**TASK:** Condense the paragraph beginning "Lightsource BP, rebranded from" in the Lightsource BP text below into a bulleted list that keeps its main facts.

*** TEXT SHOWN Section Begins ***

Lightsource bp
- Formerly: Lightsource Renewable Energy
- Company type: Subsidiary
- Industry: Solar power
- Founded: 2010
- Founder: Nick Boyle
- Headquarters: London, United Kingdom
- Key people: Nick Boyle (CEO)
- Products: Electric power
- Services: Development and operation of solar power farms
- Number of employees: ~1000
- Parent: BP
- Website: lightsourcebp.com

= Lightsource BP =

Largest solar developer in Europe

Lightsource BP, rebranded from Lightsource Renewable Energy in 2018, is the largest solar developer in Europe, and third largest in the world outside of China. Lightsource BP is a British company with headquarters in London, and offices in Madrid, Milan, Athens, San Francisco, Austin, Philadelphia, Mumbai, New Delhi, Cairo, Melbourne, Amsterdam, Bath, Belfast and Dublin. The company is a subsidiary of BP.

*** TEXT SHOWN Section Ends ***
*** STUDY MATERIAL Section Begins ***

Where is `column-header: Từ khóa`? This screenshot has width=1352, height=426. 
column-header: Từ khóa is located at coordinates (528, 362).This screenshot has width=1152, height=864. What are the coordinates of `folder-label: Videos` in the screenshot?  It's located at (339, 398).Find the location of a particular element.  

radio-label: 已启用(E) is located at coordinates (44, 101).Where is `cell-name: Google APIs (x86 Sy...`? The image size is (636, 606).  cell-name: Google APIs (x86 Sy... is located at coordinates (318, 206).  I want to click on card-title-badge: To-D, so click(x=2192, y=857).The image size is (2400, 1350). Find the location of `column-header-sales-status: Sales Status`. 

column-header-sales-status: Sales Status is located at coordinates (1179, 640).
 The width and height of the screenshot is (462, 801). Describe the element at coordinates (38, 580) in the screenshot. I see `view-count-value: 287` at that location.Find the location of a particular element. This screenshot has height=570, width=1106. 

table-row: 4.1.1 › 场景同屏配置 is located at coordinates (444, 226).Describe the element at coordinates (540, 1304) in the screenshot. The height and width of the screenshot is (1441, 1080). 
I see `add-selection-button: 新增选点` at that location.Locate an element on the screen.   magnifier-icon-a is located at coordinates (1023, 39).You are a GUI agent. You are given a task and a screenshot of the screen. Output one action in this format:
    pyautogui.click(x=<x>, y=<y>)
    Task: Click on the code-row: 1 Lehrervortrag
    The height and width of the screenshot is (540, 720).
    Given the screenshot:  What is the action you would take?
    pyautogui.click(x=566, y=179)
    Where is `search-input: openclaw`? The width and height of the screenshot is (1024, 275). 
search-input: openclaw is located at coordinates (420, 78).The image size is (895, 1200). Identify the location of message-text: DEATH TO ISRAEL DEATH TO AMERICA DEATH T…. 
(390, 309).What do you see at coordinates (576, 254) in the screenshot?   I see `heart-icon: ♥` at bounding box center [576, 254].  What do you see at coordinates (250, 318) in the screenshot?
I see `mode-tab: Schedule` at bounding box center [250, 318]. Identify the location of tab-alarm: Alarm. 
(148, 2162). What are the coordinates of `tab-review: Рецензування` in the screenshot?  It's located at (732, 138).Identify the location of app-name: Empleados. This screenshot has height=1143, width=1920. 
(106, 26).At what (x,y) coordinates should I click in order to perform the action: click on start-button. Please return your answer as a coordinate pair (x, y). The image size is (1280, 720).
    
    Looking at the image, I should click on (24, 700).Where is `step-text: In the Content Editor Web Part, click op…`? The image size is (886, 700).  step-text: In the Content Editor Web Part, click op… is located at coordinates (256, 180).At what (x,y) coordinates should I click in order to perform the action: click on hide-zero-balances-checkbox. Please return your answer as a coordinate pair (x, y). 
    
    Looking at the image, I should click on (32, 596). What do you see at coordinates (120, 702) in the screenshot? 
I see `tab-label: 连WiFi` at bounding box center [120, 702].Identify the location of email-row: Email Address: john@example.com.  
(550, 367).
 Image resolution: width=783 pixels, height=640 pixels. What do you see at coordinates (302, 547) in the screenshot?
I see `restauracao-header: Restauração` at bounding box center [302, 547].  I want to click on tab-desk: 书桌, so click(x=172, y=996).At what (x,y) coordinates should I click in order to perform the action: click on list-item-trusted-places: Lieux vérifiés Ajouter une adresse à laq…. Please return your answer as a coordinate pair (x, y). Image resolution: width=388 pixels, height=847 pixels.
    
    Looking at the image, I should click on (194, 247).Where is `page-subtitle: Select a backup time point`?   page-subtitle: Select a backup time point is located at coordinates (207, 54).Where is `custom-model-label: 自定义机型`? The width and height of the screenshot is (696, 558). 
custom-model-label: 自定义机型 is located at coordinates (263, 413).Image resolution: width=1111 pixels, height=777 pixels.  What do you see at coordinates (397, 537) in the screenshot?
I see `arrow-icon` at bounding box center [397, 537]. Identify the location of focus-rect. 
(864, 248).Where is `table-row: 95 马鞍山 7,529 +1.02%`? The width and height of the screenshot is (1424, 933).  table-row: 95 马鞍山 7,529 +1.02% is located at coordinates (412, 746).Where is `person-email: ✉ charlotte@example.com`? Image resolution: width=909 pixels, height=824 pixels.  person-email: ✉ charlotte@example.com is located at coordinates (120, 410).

*** STUDY MATERIAL Section Ends ***

**RESULT:**
- Rebranded from Lightsource Renewable Energy in 2018
- Largest solar developer in Europe and third largest in the world outside of China
- British company headquartered in London
- Offices in Madrid, Milan, Athens, San Francisco, Austin, Philadelphia, Mumbai, New Delhi, Cairo, Melbourne, Amsterdam, Bath, Belfast and Dublin
- Subsidiary of BP